┌─ Records supplied
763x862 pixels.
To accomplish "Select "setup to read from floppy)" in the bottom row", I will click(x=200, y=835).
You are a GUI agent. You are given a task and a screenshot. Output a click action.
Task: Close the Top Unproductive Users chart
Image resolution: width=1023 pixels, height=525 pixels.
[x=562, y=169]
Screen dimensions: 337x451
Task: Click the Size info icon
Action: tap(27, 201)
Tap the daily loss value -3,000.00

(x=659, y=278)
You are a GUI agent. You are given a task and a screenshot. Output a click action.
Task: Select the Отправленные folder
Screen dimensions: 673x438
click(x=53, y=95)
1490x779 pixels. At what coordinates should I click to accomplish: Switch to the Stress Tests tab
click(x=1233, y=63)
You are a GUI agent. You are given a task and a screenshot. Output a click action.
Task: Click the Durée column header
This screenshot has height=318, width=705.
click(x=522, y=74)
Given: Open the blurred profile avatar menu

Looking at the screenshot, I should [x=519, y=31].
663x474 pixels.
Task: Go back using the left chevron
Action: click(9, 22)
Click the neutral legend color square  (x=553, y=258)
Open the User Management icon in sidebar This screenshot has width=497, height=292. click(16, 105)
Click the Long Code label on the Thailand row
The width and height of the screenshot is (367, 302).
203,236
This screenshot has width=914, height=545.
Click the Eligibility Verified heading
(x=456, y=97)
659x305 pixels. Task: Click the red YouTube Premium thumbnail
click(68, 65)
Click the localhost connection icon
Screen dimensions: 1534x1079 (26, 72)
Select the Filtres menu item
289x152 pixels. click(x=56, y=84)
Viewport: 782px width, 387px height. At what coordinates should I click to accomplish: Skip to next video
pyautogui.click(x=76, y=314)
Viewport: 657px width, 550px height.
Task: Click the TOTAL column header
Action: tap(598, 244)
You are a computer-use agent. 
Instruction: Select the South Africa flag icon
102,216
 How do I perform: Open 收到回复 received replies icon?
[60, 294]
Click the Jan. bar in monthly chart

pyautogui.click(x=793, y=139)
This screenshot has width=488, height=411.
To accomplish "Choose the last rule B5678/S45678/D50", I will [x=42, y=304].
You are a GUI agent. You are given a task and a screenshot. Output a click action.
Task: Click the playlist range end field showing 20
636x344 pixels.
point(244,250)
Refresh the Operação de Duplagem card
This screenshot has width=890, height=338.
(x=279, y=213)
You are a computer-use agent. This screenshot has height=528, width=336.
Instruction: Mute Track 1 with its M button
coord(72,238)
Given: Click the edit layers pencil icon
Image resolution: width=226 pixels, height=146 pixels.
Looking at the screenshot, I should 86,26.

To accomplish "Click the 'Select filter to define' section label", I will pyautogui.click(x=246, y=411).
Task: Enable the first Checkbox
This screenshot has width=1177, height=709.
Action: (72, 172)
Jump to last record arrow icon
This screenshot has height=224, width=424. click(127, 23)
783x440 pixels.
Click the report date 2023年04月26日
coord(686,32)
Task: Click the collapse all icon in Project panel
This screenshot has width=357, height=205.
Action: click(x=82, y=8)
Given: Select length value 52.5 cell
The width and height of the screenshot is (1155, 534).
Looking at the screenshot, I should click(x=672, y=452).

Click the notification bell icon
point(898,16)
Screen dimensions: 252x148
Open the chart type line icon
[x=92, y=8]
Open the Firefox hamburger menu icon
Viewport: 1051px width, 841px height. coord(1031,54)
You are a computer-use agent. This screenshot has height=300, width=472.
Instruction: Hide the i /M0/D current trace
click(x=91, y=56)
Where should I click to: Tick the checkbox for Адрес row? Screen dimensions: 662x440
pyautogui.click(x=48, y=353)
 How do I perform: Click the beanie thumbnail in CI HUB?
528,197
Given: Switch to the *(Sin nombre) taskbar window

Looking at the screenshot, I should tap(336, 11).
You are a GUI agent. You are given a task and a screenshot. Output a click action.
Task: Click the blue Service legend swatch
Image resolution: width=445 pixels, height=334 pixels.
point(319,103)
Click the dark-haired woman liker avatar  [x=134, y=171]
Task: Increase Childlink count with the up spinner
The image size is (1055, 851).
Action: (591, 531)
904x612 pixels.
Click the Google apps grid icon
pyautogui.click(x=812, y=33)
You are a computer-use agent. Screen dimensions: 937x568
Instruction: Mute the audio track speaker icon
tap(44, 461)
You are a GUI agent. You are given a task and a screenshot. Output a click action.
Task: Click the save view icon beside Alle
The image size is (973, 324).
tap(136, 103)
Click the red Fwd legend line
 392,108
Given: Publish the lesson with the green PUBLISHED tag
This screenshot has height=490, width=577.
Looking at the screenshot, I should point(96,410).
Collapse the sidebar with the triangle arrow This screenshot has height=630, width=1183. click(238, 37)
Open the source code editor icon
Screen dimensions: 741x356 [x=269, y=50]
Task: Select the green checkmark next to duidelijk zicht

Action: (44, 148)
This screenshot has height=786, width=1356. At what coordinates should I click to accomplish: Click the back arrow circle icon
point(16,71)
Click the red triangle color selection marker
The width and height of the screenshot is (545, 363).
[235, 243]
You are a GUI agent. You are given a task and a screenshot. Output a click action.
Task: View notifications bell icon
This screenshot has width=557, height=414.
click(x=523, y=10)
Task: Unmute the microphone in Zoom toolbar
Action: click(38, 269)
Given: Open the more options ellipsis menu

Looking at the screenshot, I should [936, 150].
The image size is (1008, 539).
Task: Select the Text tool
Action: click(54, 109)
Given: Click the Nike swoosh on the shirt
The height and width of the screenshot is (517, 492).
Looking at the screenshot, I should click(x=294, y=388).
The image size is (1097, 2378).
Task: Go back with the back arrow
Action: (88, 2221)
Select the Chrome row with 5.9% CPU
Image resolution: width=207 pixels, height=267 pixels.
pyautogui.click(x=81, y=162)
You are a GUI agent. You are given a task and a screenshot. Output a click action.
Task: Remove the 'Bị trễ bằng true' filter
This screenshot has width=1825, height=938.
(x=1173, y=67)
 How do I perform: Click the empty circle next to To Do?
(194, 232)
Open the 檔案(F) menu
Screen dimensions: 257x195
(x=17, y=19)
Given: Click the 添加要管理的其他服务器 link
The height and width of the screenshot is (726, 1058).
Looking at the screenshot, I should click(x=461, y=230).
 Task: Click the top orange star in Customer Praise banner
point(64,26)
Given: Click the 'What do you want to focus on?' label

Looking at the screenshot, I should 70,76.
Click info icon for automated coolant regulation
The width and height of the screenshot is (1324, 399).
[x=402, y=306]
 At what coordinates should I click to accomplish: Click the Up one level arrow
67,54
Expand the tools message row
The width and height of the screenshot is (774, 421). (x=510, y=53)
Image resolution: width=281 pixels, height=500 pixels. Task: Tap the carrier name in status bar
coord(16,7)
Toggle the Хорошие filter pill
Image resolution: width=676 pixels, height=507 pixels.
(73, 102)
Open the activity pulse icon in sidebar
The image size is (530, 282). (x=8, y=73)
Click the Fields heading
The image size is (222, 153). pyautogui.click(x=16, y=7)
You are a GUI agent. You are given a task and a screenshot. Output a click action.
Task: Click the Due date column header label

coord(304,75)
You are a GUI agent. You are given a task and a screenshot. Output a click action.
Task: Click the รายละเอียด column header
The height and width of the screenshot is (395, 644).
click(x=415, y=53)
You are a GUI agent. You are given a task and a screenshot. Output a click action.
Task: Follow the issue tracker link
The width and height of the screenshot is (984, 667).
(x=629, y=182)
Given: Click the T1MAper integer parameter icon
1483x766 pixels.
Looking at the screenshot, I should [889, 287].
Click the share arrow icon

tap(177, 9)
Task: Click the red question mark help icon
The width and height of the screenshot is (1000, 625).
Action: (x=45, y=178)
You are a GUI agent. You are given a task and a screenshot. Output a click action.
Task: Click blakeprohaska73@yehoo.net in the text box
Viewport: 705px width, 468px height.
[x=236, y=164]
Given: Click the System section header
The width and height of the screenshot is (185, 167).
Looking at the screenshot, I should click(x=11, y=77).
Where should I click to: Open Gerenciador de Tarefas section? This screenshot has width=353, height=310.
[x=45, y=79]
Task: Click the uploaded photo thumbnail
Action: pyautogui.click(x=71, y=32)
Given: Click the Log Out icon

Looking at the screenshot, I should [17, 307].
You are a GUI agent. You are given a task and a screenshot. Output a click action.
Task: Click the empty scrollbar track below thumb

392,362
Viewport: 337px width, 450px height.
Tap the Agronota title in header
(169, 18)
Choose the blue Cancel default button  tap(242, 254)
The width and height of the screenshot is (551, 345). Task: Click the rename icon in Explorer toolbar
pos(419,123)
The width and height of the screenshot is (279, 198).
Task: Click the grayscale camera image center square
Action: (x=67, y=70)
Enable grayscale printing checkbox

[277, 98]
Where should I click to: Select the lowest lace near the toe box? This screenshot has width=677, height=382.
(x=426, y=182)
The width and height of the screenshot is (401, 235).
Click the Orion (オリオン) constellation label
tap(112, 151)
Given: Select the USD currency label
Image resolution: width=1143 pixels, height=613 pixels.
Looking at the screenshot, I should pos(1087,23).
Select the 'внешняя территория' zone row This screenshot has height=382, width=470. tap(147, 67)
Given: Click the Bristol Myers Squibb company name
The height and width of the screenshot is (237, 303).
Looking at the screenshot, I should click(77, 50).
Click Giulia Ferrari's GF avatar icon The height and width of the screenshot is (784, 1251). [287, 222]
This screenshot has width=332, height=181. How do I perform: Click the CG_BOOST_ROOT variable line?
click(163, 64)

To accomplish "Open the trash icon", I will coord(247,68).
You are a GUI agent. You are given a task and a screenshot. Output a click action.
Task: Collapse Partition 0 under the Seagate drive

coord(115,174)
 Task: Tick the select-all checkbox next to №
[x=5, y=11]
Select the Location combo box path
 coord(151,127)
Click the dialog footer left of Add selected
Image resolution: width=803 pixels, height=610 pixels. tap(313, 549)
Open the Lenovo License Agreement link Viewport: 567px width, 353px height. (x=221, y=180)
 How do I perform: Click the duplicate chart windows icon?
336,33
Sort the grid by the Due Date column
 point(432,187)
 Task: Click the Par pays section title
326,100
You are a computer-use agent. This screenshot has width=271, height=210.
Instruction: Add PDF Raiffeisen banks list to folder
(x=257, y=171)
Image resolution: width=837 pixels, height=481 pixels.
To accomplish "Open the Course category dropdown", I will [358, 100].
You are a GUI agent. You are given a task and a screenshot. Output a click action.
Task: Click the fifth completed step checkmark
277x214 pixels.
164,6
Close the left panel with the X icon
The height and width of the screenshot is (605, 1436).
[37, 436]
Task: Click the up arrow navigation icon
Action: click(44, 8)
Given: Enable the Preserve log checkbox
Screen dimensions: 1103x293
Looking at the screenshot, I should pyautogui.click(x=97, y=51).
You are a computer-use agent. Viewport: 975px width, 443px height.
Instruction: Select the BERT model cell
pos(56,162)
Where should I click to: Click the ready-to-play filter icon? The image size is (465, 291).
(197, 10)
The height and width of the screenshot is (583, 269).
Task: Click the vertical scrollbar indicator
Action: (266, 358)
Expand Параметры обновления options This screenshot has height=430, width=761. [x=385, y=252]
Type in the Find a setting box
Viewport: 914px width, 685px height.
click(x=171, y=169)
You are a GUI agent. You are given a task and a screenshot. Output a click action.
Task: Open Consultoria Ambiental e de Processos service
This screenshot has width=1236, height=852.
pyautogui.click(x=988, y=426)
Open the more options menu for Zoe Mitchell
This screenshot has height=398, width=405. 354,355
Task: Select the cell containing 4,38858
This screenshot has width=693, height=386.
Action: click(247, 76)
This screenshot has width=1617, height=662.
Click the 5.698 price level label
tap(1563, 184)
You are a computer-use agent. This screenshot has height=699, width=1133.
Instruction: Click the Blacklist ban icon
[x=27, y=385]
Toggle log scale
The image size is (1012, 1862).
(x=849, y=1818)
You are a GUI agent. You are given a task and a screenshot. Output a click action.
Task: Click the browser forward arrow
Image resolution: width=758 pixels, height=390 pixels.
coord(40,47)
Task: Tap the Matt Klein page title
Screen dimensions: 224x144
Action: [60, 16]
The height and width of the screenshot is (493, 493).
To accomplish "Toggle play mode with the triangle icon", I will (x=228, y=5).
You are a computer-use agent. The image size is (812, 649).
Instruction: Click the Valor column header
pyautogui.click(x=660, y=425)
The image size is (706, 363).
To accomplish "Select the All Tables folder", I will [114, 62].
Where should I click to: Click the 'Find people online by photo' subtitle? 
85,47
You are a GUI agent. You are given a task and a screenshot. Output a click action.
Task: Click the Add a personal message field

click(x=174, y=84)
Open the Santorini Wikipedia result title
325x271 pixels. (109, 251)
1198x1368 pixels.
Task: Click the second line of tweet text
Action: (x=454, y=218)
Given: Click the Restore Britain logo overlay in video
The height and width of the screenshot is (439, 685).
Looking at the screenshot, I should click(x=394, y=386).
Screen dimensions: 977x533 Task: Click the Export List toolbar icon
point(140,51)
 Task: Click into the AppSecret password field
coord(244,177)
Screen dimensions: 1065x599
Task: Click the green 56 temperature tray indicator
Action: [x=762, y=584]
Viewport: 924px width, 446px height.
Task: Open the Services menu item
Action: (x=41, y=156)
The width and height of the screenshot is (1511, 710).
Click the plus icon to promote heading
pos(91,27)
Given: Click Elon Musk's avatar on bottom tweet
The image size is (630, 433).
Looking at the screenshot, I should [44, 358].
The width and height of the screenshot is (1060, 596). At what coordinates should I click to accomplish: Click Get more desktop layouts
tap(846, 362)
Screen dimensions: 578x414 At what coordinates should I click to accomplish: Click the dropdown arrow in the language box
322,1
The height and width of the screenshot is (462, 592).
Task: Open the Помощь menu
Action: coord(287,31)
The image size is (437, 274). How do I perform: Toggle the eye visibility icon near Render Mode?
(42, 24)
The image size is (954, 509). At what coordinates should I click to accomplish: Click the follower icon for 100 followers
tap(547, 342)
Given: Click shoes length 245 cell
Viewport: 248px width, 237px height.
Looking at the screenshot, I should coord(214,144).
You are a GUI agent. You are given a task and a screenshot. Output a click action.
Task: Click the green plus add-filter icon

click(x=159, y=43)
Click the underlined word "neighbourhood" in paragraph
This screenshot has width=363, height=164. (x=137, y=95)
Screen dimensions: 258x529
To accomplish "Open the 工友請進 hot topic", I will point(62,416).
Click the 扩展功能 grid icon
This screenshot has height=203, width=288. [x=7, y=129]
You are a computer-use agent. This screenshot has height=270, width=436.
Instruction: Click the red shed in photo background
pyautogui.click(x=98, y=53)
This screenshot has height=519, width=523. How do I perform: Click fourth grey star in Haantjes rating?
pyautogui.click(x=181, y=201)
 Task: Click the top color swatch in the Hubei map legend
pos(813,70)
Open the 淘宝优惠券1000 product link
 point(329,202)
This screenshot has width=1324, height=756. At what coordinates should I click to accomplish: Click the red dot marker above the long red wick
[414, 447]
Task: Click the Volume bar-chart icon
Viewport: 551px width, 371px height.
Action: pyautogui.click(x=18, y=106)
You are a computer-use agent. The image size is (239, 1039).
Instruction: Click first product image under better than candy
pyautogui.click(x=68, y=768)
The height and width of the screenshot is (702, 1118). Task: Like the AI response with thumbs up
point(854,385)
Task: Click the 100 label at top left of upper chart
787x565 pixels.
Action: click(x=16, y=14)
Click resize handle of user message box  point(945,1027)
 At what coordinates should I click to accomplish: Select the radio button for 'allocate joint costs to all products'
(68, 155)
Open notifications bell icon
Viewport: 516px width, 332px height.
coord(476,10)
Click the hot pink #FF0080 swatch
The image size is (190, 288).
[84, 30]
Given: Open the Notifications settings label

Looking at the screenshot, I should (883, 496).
└─
About this exercise = The word "bottom" may appear in several lines of the data; count those lines and give only the number.

Result of this task = 2